2014年05月12日

WOOD JOB!(ウッジョブ)〜神去なあなあ日常〜

今年観た映画の評価は洋画、邦画ともに惨憺たるもの。最後に満点をつけたのは去年の「かぐや姫の物語」なので、約半年ぶり、本数にして30本ぶりに満点をつけることになるのがこの作品である。

冒頭、TBS作品と表示されて「うわぁ、やばいか?」と不安になるのだが、その不安はすぐに解消される。そして、そのテンションは最後まで保たれる。途中、「あぁ、お金がなかったんだなぁ」と思ってしまうシーンがあったし、いくつかの回収されない伏線はあったものの、多くが比較的早い段階でわかりやすく回収されていくので(例えばおばあちゃんの入れ歯とか、お供えしたおにぎりとか)、普段あまり映画を観ないような層にも親切な作りになっている。細かい笑いがあちこちに配されているのも良い。

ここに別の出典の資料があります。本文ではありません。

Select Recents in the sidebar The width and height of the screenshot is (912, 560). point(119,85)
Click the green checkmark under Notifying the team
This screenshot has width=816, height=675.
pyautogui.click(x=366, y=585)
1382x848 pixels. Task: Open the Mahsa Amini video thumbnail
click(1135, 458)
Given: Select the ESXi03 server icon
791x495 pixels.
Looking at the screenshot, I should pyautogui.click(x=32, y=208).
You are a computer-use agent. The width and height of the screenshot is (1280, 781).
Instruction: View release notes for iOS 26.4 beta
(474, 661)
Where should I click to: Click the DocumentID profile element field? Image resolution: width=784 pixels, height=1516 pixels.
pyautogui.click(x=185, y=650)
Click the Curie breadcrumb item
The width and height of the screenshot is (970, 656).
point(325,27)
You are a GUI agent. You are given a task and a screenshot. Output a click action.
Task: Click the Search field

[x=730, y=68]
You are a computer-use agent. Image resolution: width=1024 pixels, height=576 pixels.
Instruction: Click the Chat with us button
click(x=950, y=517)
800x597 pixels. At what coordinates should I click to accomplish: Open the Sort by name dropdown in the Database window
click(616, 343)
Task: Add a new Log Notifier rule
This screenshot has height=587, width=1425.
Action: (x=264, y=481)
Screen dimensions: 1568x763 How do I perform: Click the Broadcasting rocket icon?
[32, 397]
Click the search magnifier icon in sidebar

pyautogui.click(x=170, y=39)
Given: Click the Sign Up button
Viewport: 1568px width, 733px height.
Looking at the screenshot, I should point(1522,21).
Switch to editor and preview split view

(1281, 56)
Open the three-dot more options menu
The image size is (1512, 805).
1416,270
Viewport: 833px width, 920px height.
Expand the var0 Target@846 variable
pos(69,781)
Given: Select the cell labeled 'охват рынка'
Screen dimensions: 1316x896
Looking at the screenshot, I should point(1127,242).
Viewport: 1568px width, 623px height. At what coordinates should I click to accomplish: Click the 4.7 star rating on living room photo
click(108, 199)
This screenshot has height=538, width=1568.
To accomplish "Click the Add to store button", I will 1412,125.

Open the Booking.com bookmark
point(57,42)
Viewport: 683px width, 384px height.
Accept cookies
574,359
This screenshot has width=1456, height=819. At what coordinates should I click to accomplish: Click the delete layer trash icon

監督は「ロボジー」の矢口史靖。ロボジーでも最後まで緩みのないところを披露したのだが、

ロボジーの評価
http://buu.blog.jp/archives/51419402.html

本作でもその手腕は遺憾なく発揮されている。そして、あわせて評価したいのが、役者の使い方である。ロボジーでも濱田岳や田畑智子といった美味しいところを使っていたのだけれど、本作の染谷将太、長澤まさみ、伊藤英明といった面々もなかなかである。「ヒミズ」以来安定して好演を見せている染谷将太は相変わらず良い味を出しているし、「モテキ」で一皮むけて脱アイドルに成功した長澤まさみも男臭くなってしまいそうな作品にちょっとした柔らかい風味を加えている。演出や脚本にも嫌味がなく、仕上げも気持ち良い。そして、何よりも出色なのが「におい」を感じられる映画だということ。

こういう気持ち良い映画に行き着くので、30本イマイチな映画が続いても、また映画館に足を運びたくなる。

タイトルがイマイチだし、プロモーションにもそれほど力が入っていないようにみえるのだが、日頃から僕のレビューを読んでいる人は、ぜひ観に行って欲しい。評価はもちろん☆3つ。